- **The task**: Repeat, word for word and with nothing added, each line from the one containing "The height and" to the final line of the data, keeping both ends. Pictures are not part of the copy.

[Collected data entries]
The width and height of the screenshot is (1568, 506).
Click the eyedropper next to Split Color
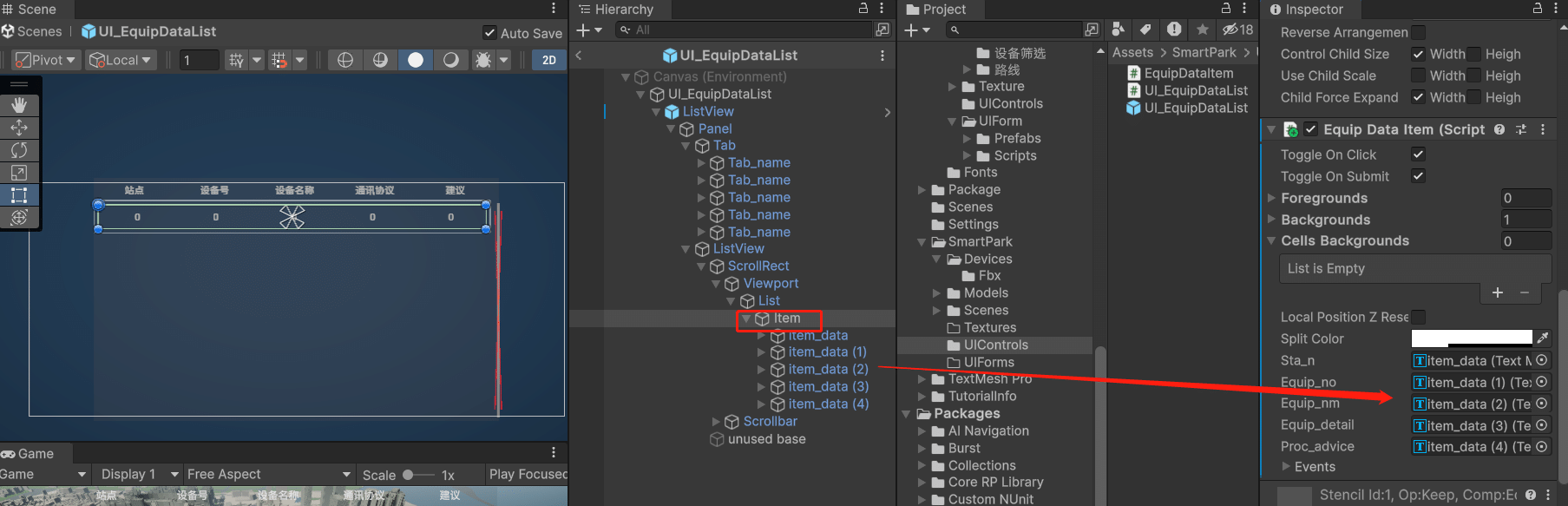[x=1542, y=338]
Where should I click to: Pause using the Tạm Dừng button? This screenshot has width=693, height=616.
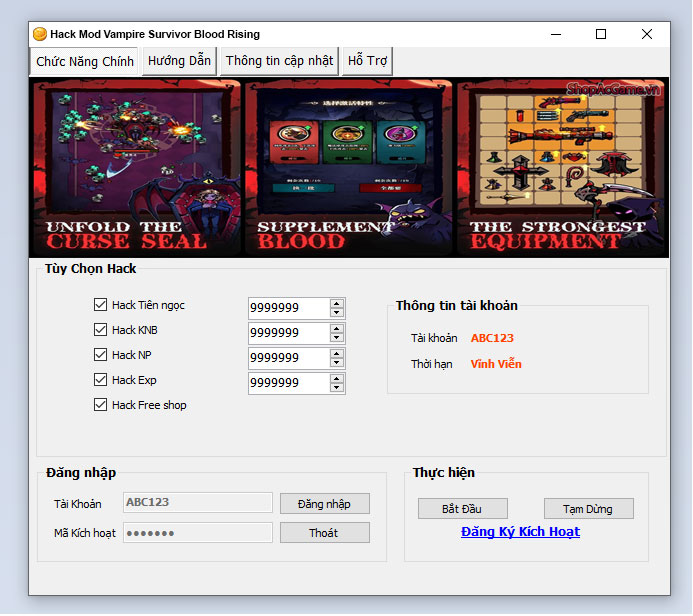coord(588,509)
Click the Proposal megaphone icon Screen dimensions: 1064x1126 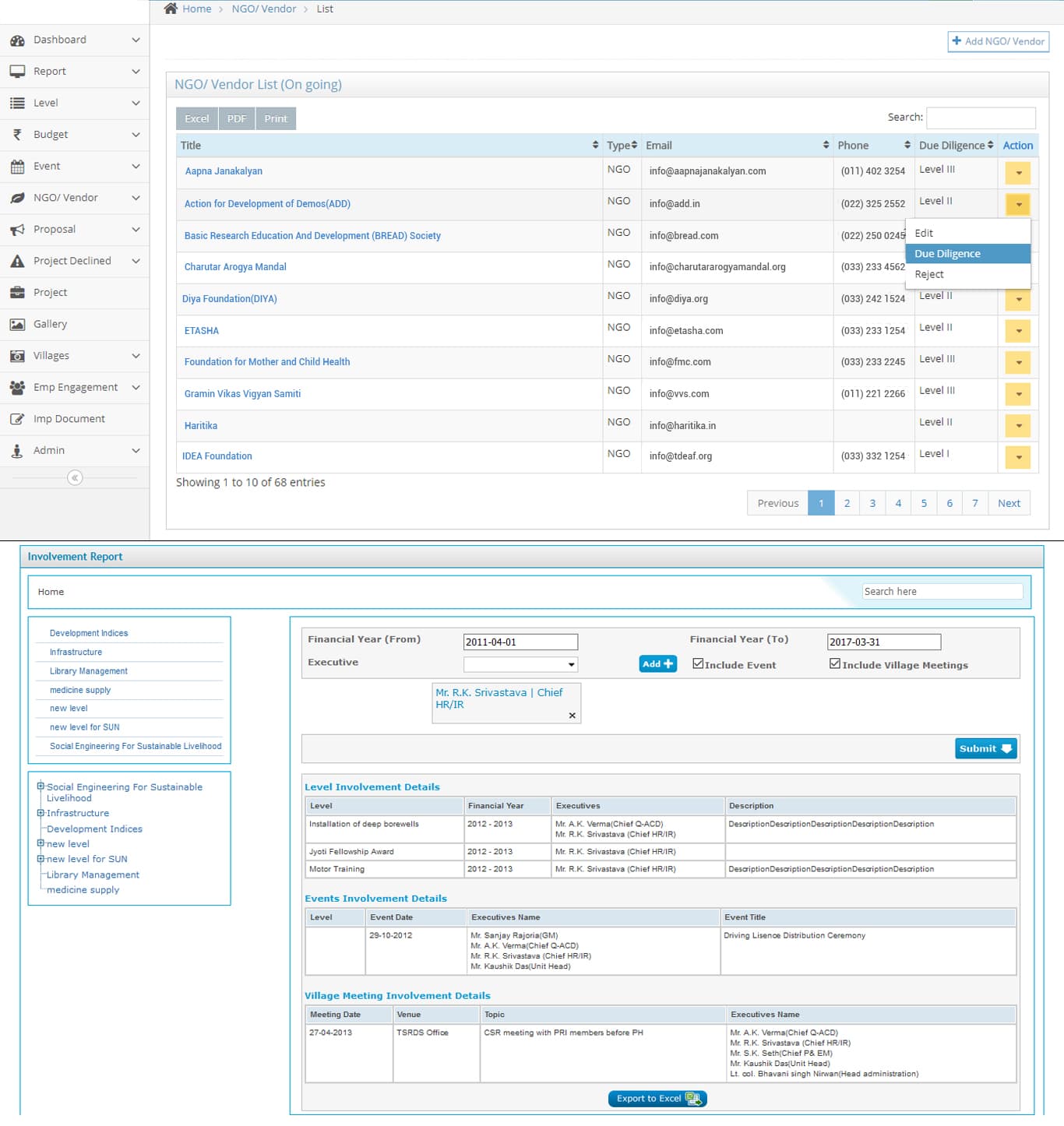click(17, 230)
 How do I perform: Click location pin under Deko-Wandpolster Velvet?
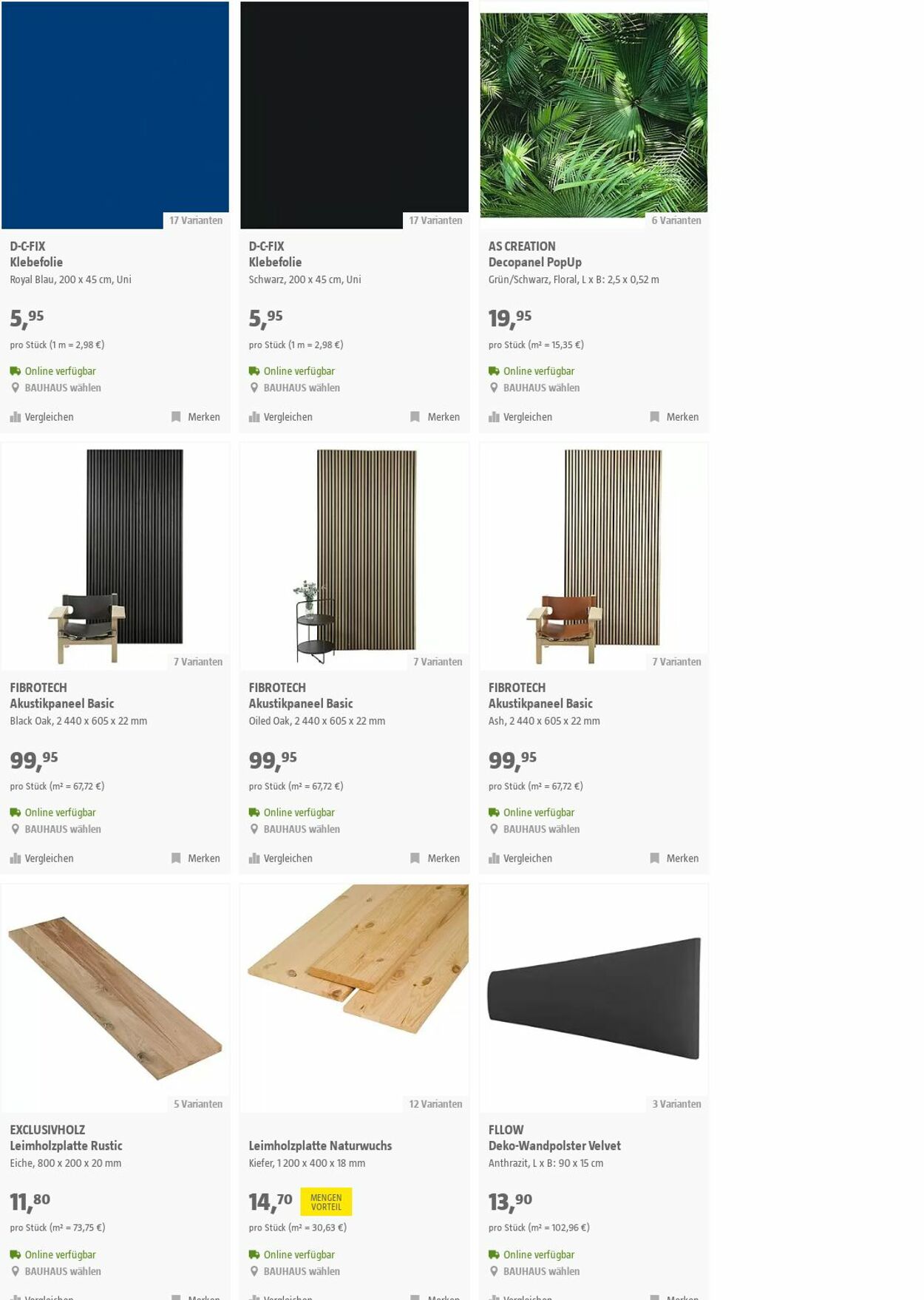494,1271
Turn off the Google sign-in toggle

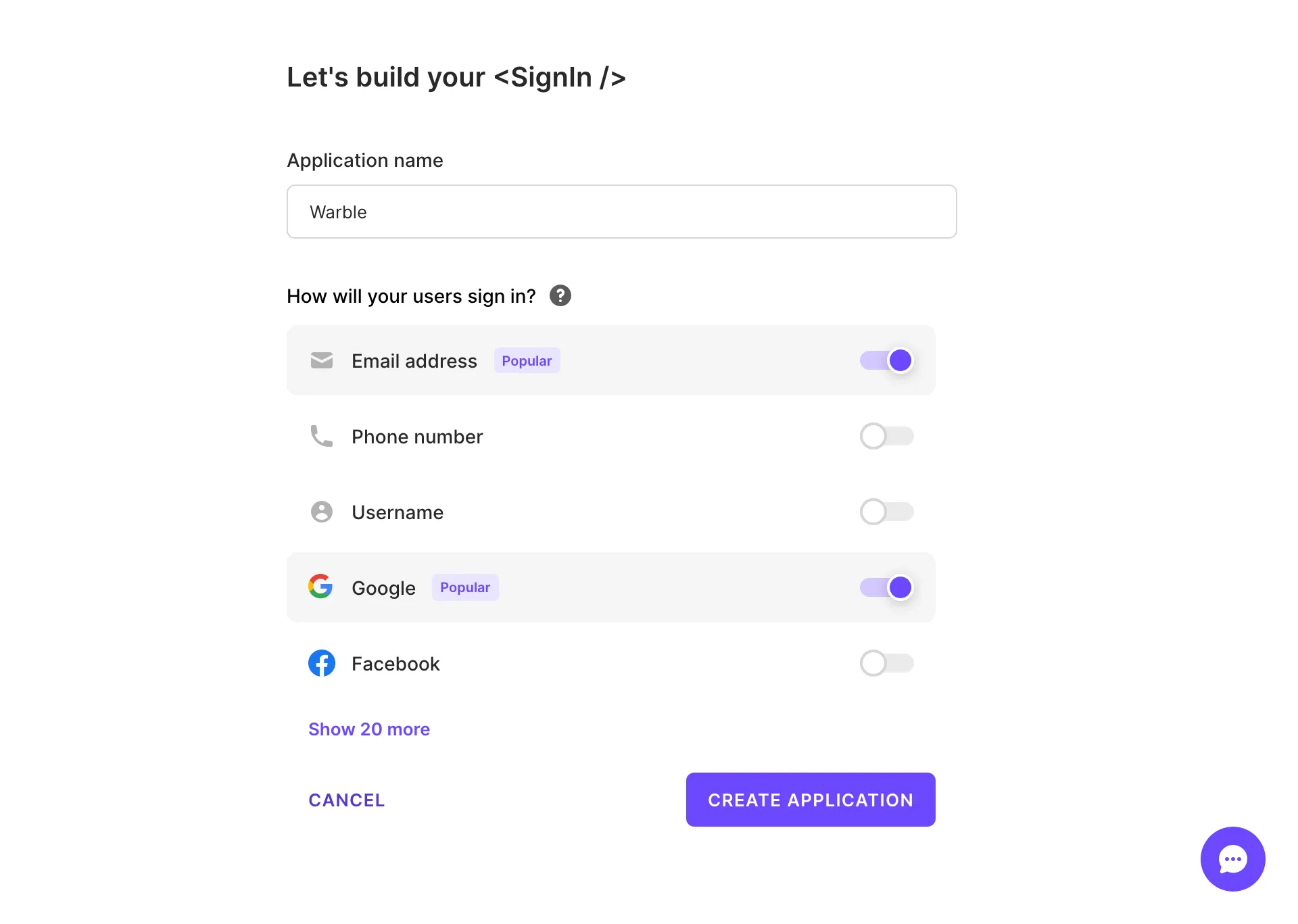click(887, 587)
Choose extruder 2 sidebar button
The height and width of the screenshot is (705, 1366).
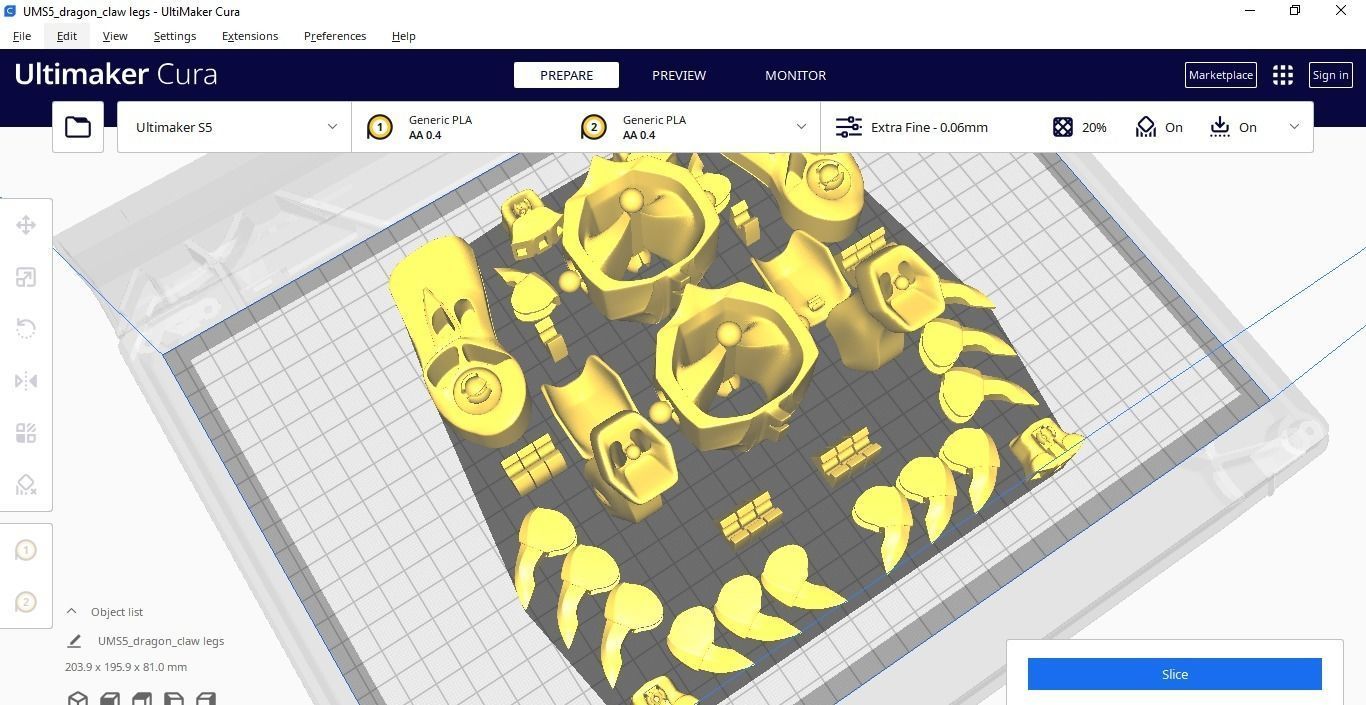click(x=26, y=602)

- **Task answer**:
The height and width of the screenshot is (705, 1366).
click(x=26, y=602)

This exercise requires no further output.